## TRY IT:
Retype, without changes or pictures, only the lines that begin at the one containing "Open the Paragraph panel icon" and end at the last line of the records that follow.

Screenshot grounding data:

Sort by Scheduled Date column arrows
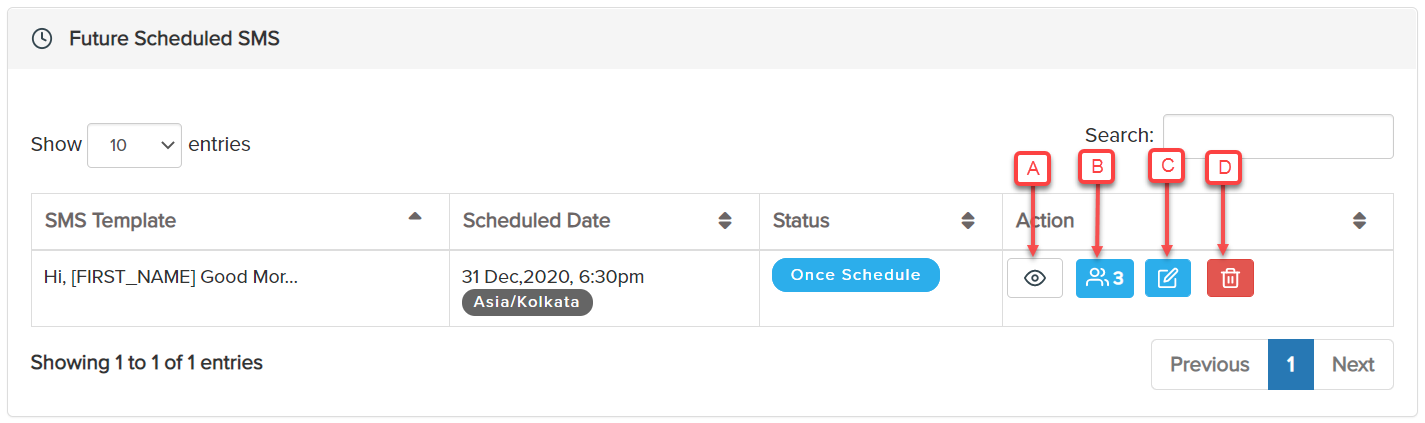This screenshot has height=423, width=1425. pyautogui.click(x=725, y=221)
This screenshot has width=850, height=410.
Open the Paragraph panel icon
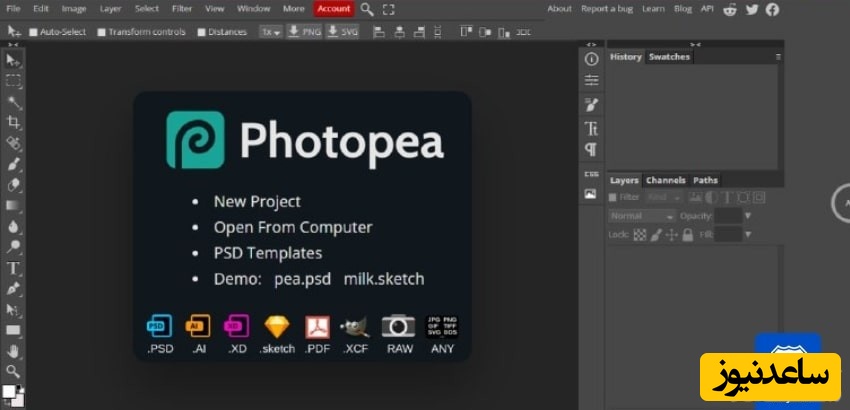pos(591,150)
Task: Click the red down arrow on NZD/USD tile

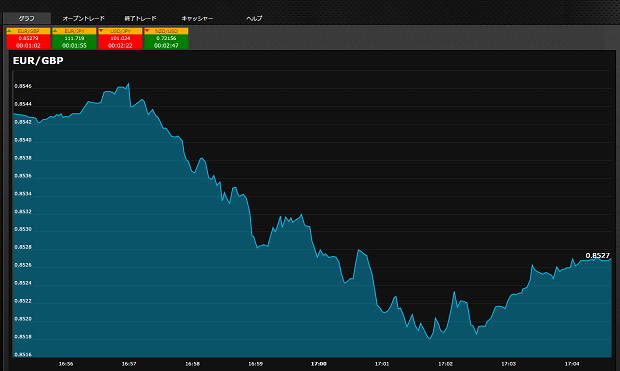Action: (x=147, y=30)
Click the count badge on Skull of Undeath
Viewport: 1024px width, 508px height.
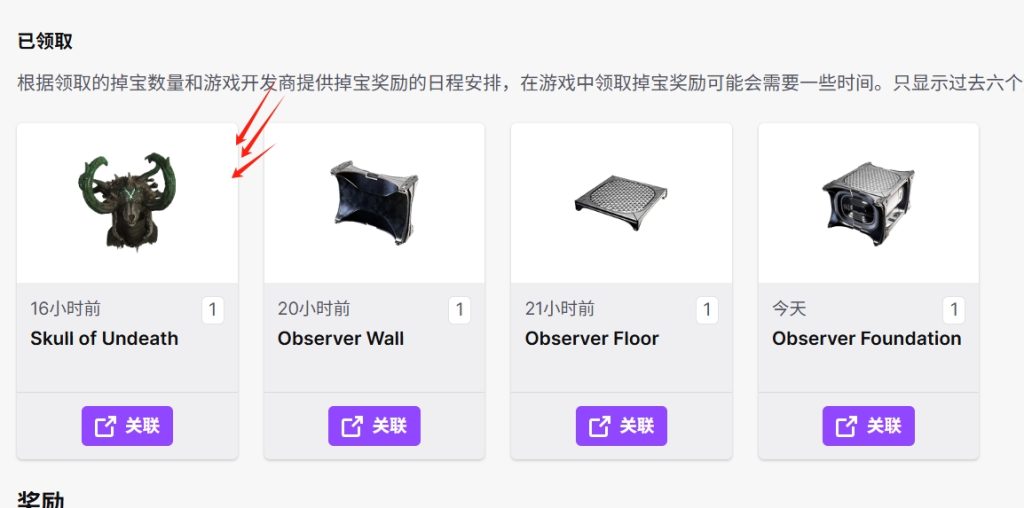[x=213, y=310]
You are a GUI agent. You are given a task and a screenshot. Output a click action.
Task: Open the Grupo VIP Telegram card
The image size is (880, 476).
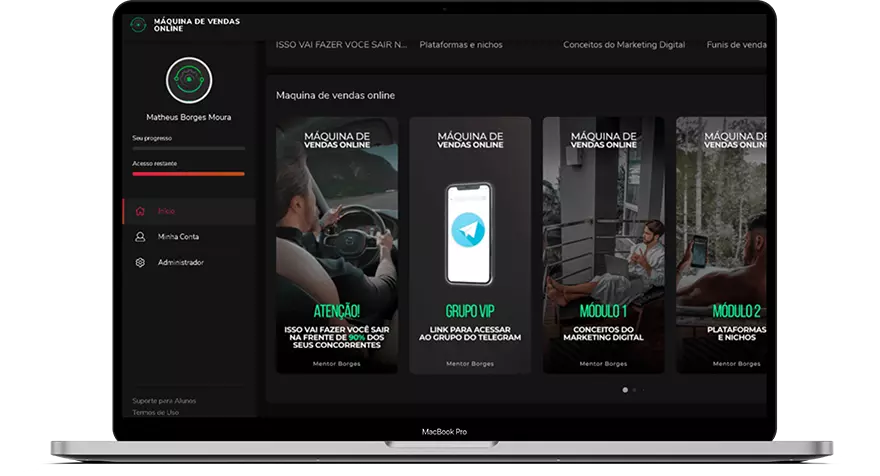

## FINISHED TASK:
Open the Paragraph panel icon
pos(591,150)
Task: Click the red down arrow on NZD/USD tile

Action: (x=147, y=30)
Click the count badge on Skull of Undeath
Viewport: 1024px width, 508px height.
[x=213, y=310]
You are a GUI agent. You are given a task and a screenshot. Output a click action.
Task: Open the Grupo VIP Telegram card
The image size is (880, 476).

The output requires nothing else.